▶ YOUR GOAL
Every line from the one with "The height and width of the screenshot is (1297, 1857)." through the end of the material below, both ends included, should be transcribed exactly, without pictures.

▶ GIVEN DATA
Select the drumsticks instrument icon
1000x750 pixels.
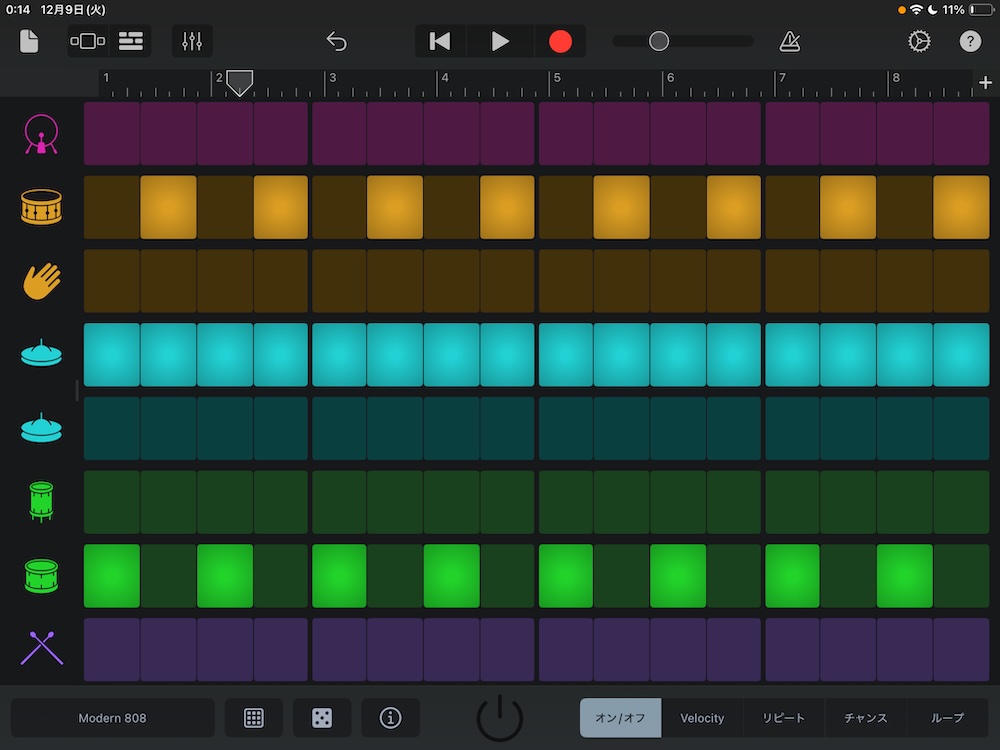pos(40,650)
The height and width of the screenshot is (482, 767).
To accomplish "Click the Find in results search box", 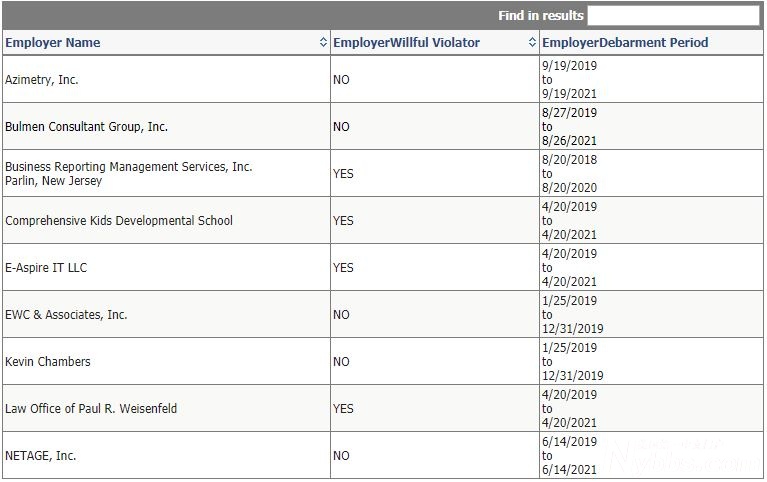I will pyautogui.click(x=673, y=15).
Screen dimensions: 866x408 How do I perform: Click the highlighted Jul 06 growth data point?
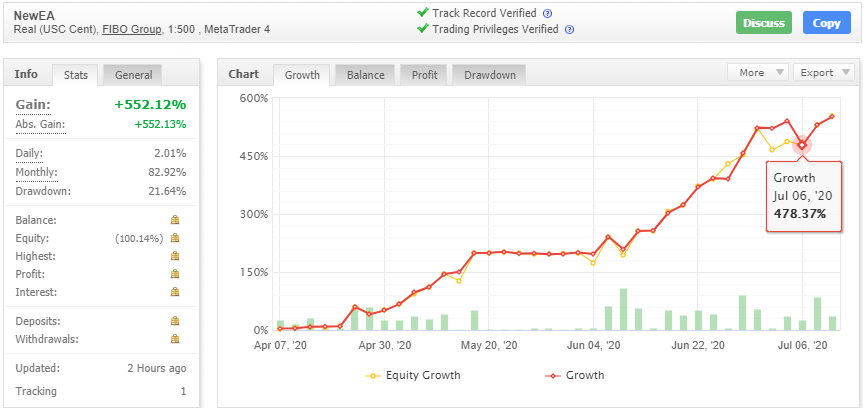coord(802,145)
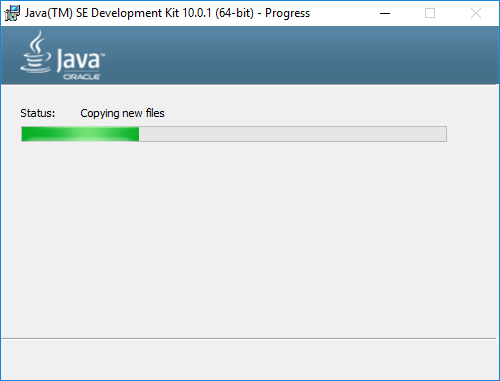The width and height of the screenshot is (500, 381).
Task: Click the blue header banner right of the logo
Action: tap(300, 55)
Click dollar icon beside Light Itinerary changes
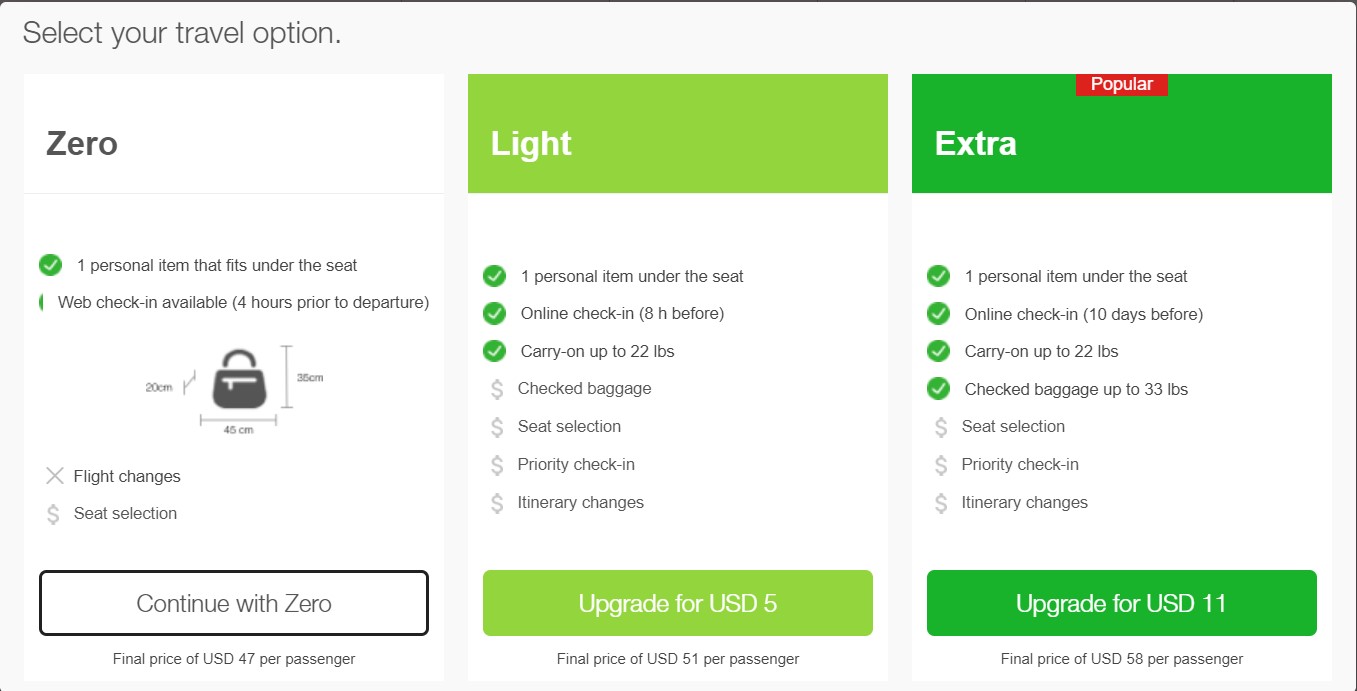Viewport: 1357px width, 691px height. [497, 503]
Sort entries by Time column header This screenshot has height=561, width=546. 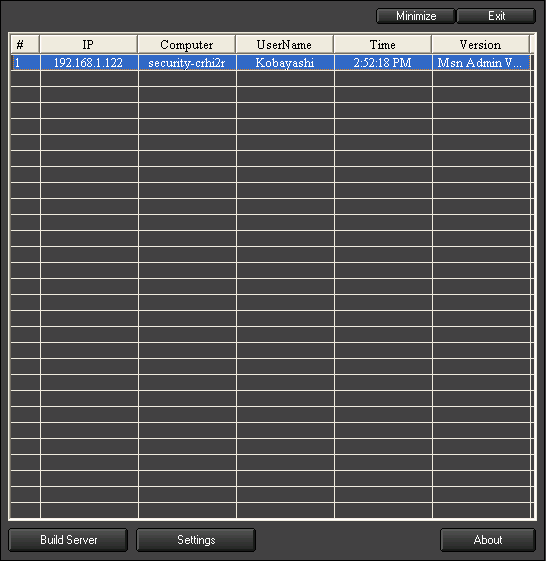(x=382, y=45)
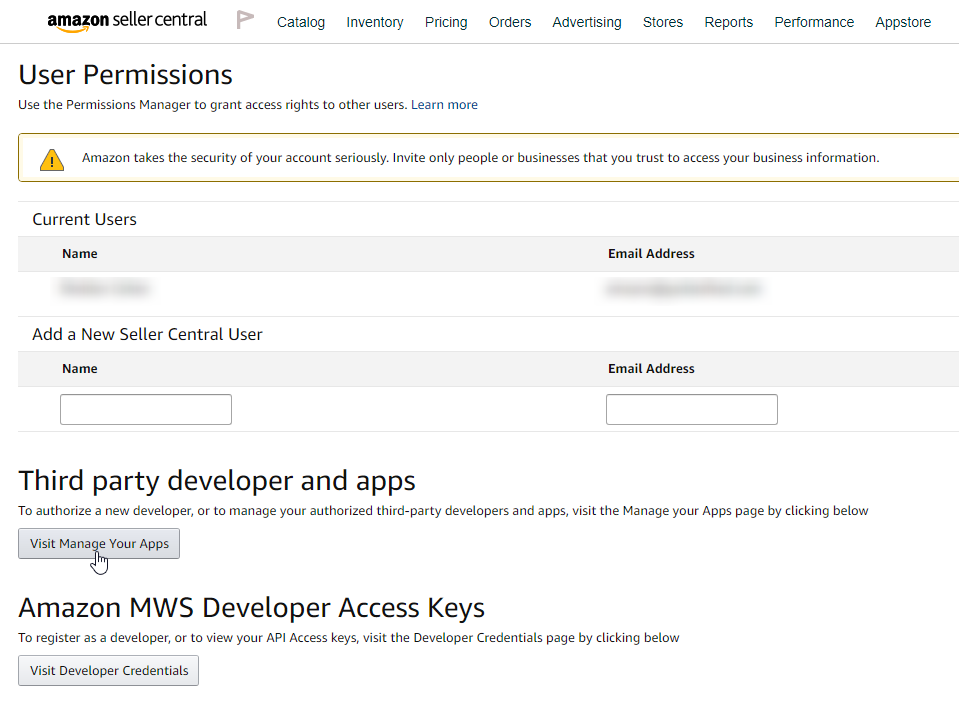Follow the Learn more link
This screenshot has height=708, width=959.
click(x=444, y=105)
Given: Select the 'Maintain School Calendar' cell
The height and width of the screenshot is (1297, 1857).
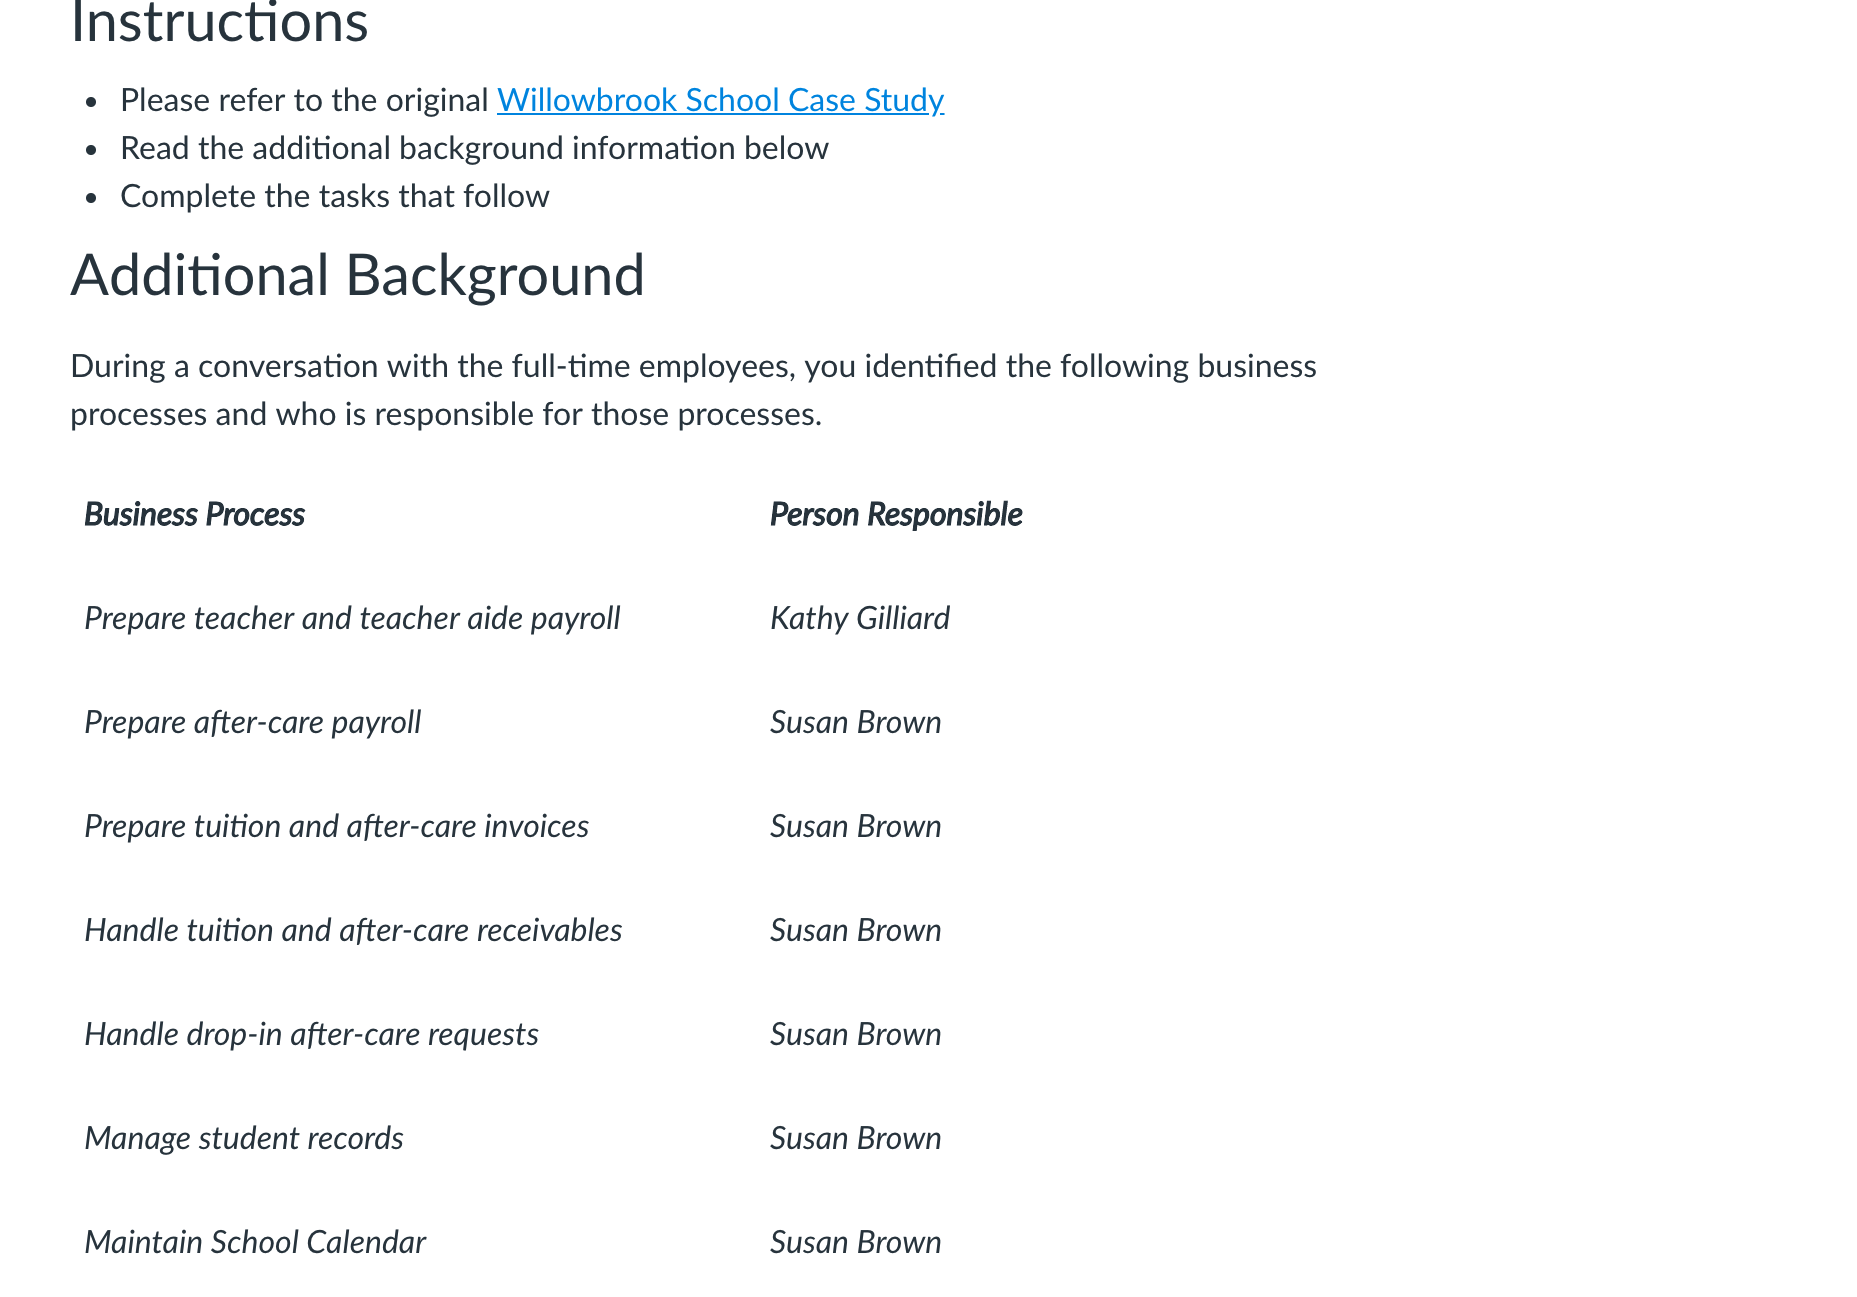Looking at the screenshot, I should point(255,1242).
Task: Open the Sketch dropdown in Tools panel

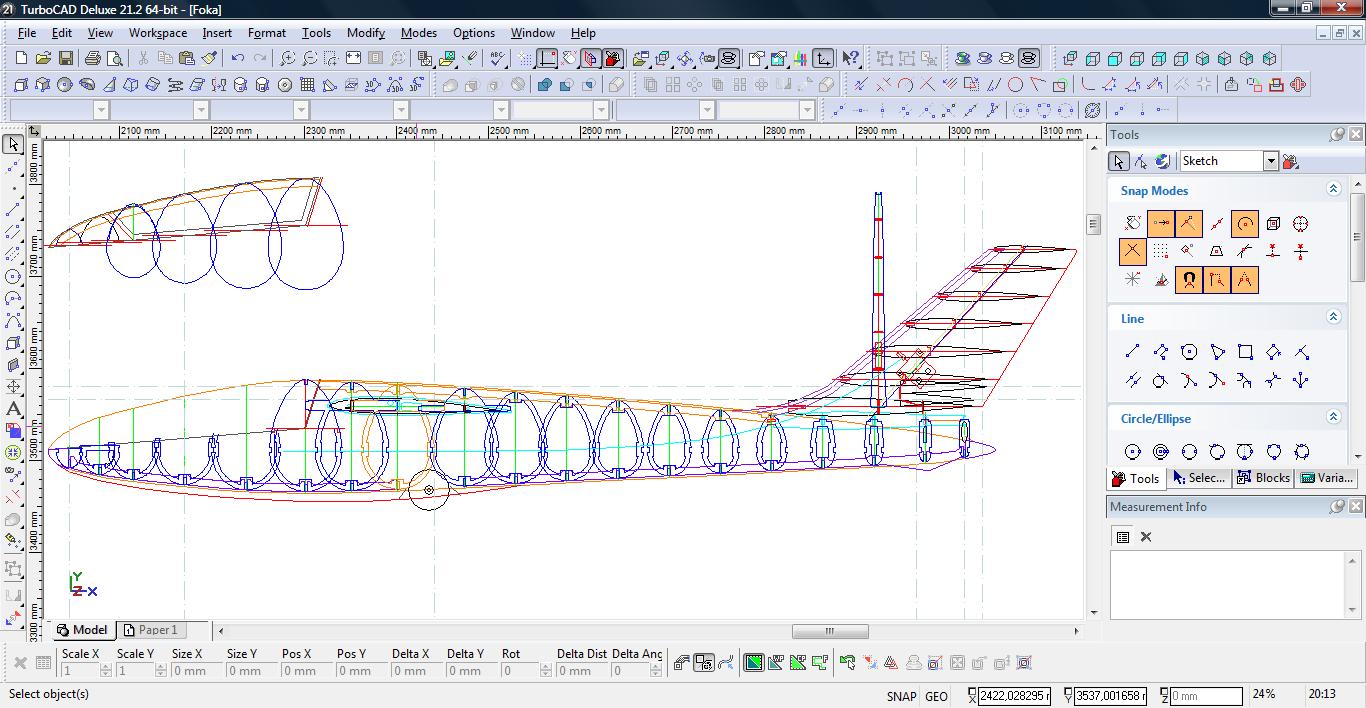Action: pos(1270,161)
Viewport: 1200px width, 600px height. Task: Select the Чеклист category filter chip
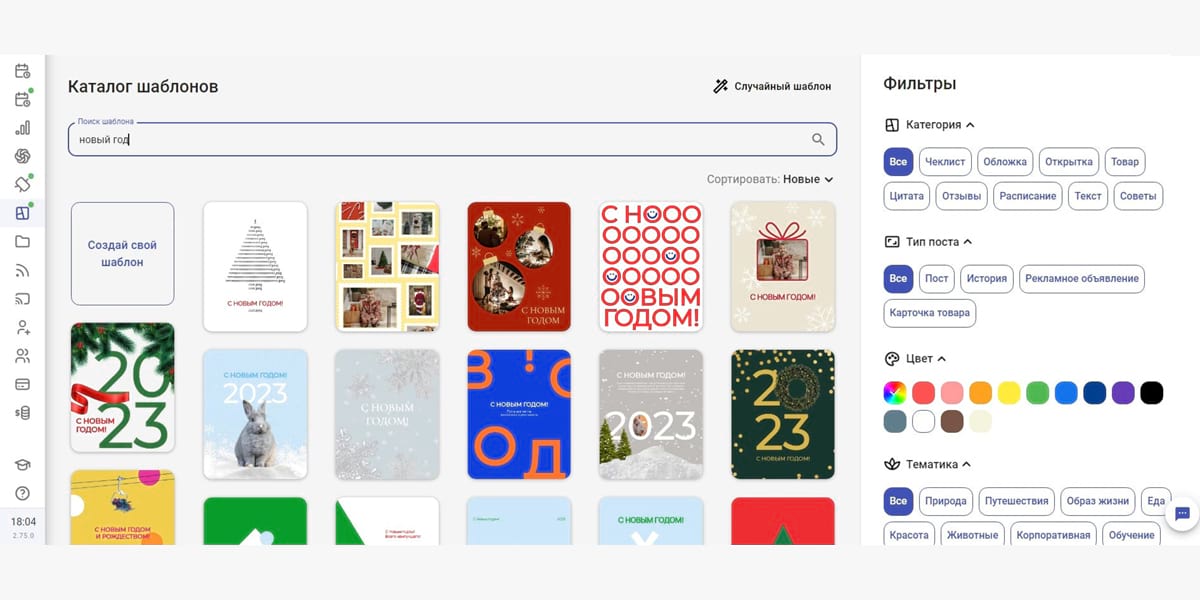(x=945, y=162)
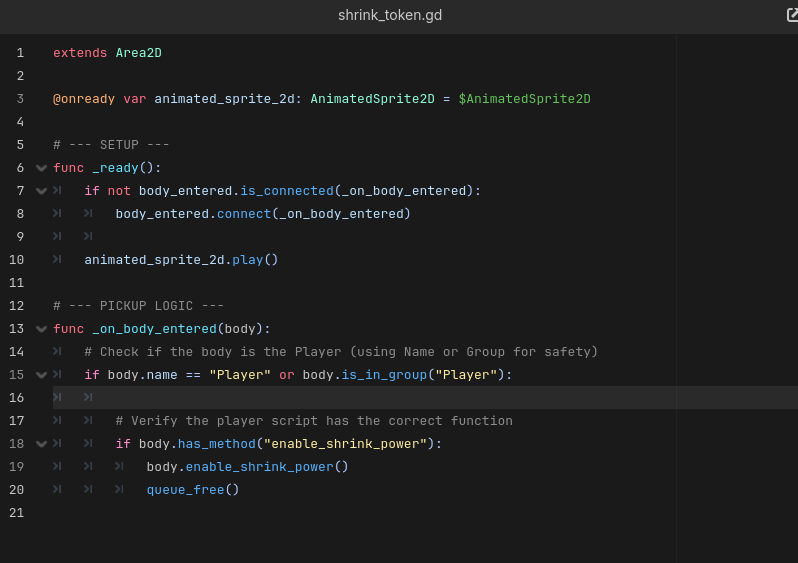This screenshot has width=798, height=563.
Task: Click the Area2D class name
Action: point(138,53)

▶ COMPLETED EXERCISE
The height and width of the screenshot is (1297, 1857).
Looking at the screenshot, I should point(255,1242).
Task: Open the Sketch dropdown in Tools panel

Action: pos(1270,161)
Viewport: 1200px width, 600px height. Task: Select the Чеклист category filter chip
(x=945, y=162)
This screenshot has width=798, height=563.
Task: Click the Area2D class name
Action: point(138,53)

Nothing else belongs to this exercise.